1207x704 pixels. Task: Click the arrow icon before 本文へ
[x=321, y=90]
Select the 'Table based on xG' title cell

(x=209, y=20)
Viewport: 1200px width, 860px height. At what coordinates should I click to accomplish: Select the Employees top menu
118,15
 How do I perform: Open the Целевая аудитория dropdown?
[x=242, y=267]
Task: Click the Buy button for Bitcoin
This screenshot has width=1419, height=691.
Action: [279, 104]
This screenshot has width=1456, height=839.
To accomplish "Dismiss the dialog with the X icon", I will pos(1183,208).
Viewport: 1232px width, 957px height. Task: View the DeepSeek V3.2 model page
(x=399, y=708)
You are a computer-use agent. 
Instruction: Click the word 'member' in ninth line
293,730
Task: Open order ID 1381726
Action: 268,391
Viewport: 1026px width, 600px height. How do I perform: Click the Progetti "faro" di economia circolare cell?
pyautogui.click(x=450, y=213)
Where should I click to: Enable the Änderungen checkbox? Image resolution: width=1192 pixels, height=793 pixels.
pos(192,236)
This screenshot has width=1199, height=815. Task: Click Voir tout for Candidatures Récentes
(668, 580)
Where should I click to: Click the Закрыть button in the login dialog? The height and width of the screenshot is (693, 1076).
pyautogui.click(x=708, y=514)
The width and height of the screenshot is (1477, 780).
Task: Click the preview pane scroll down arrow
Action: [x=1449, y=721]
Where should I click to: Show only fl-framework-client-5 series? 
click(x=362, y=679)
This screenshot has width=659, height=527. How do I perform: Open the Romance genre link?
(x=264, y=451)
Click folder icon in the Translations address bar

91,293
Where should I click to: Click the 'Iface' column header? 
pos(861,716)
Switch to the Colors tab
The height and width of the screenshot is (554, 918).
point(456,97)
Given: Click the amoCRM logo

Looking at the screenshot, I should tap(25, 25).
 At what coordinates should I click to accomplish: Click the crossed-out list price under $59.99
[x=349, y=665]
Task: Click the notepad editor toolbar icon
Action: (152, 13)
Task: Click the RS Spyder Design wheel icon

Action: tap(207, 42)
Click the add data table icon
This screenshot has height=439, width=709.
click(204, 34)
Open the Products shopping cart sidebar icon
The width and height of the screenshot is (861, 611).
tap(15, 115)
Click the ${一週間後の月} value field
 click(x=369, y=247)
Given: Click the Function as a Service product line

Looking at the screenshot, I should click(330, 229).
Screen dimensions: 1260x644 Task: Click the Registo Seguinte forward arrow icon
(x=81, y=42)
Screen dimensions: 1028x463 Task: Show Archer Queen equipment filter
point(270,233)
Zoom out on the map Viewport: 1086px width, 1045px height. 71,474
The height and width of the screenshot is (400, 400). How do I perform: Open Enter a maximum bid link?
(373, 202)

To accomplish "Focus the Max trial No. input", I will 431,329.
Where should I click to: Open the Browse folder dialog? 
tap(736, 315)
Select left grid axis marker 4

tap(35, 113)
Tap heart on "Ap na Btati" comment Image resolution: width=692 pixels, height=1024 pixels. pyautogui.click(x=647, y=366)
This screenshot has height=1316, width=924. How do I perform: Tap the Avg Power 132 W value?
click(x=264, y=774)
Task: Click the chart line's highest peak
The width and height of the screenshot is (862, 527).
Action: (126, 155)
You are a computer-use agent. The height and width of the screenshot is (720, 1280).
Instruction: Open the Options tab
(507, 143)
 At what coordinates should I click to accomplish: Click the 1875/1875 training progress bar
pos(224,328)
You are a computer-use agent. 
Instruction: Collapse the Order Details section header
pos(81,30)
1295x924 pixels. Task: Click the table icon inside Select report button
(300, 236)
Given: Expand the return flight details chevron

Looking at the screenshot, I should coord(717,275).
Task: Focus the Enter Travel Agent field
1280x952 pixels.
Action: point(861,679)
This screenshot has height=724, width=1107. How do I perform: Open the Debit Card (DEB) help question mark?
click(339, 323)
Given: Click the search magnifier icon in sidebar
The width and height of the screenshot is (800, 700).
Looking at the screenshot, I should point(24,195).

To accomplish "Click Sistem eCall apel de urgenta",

#### [Task requirements]
The records above should be duplicated in full, exactly as given.

#### [Solution]
1207x704 pixels. Task: Click the arrow icon before 本文へ
[x=321, y=90]
Select the 'Table based on xG' title cell

(x=209, y=20)
Viewport: 1200px width, 860px height. At what coordinates should I click to accomplish: Select the Employees top menu
118,15
 How do I perform: Open the Целевая аудитория dropdown?
[x=242, y=267]
Task: Click the Buy button for Bitcoin
This screenshot has width=1419, height=691.
Action: [279, 104]
This screenshot has width=1456, height=839.
To accomplish "Dismiss the dialog with the X icon", I will pos(1183,208).
Viewport: 1232px width, 957px height. Task: View the DeepSeek V3.2 model page
(x=399, y=708)
You are a computer-use agent. 
Instruction: Click the word 'member' in ninth line
293,730
Task: Open order ID 1381726
Action: 268,391
Viewport: 1026px width, 600px height. How do I perform: Click the Progetti "faro" di economia circolare cell?
pyautogui.click(x=450, y=213)
Where should I click to: Enable the Änderungen checkbox? Image resolution: width=1192 pixels, height=793 pixels.
pos(192,236)
This screenshot has width=1199, height=815. Task: Click Voir tout for Candidatures Récentes
(668, 580)
Where should I click to: Click the Закрыть button in the login dialog? The height and width of the screenshot is (693, 1076).
pyautogui.click(x=708, y=514)
The width and height of the screenshot is (1477, 780).
Task: Click the preview pane scroll down arrow
Action: [x=1449, y=721]
Where should I click to: Show only fl-framework-client-5 series? 
click(x=362, y=679)
This screenshot has width=659, height=527. How do I perform: Open the Romance genre link?
(x=264, y=451)
Click folder icon in the Translations address bar

91,293
Where should I click to: Click the 'Iface' column header? 
pos(861,716)
Switch to the Colors tab
The height and width of the screenshot is (554, 918).
point(456,97)
Given: Click the amoCRM logo

Looking at the screenshot, I should tap(25, 25).
 At what coordinates should I click to accomplish: Click the crossed-out list price under $59.99
[x=349, y=665]
Task: Click the notepad editor toolbar icon
Action: (152, 13)
Task: Click the RS Spyder Design wheel icon

Action: tap(207, 42)
Click the add data table icon
This screenshot has height=439, width=709.
click(204, 34)
Open the Products shopping cart sidebar icon
The width and height of the screenshot is (861, 611).
tap(15, 115)
Click the ${一週間後の月} value field
 click(x=369, y=247)
Given: Click the Function as a Service product line

Looking at the screenshot, I should click(330, 229).
Screen dimensions: 1260x644 Task: Click the Registo Seguinte forward arrow icon
(x=81, y=42)
Screen dimensions: 1028x463 Task: Show Archer Queen equipment filter
point(270,233)
Zoom out on the map Viewport: 1086px width, 1045px height. 71,474
The height and width of the screenshot is (400, 400). How do I perform: Open Enter a maximum bid link?
(373, 202)

To accomplish "Focus the Max trial No. input", I will 431,329.
Where should I click to: Open the Browse folder dialog? 
tap(736, 315)
Select left grid axis marker 4

tap(35, 113)
Tap heart on "Ap na Btati" comment Image resolution: width=692 pixels, height=1024 pixels. pyautogui.click(x=647, y=366)
This screenshot has height=1316, width=924. How do I perform: Tap the Avg Power 132 W value?
click(x=264, y=774)
Task: Click the chart line's highest peak
The width and height of the screenshot is (862, 527).
Action: (126, 155)
You are a computer-use agent. The height and width of the screenshot is (720, 1280).
Instruction: Open the Options tab
(507, 143)
 At what coordinates should I click to accomplish: Click the 1875/1875 training progress bar
pos(224,328)
You are a computer-use agent. 
Instruction: Collapse the Order Details section header
pos(81,30)
1295x924 pixels. Task: Click the table icon inside Select report button
(300, 236)
Given: Expand the return flight details chevron

Looking at the screenshot, I should coord(717,275).
Task: Focus the Enter Travel Agent field
1280x952 pixels.
Action: point(861,679)
This screenshot has height=724, width=1107. How do I perform: Open the Debit Card (DEB) help question mark?
click(339, 323)
Given: Click the search magnifier icon in sidebar
The width and height of the screenshot is (800, 700).
Looking at the screenshot, I should point(24,195).

To accomplish "Click Sistem eCall apel de urgenta",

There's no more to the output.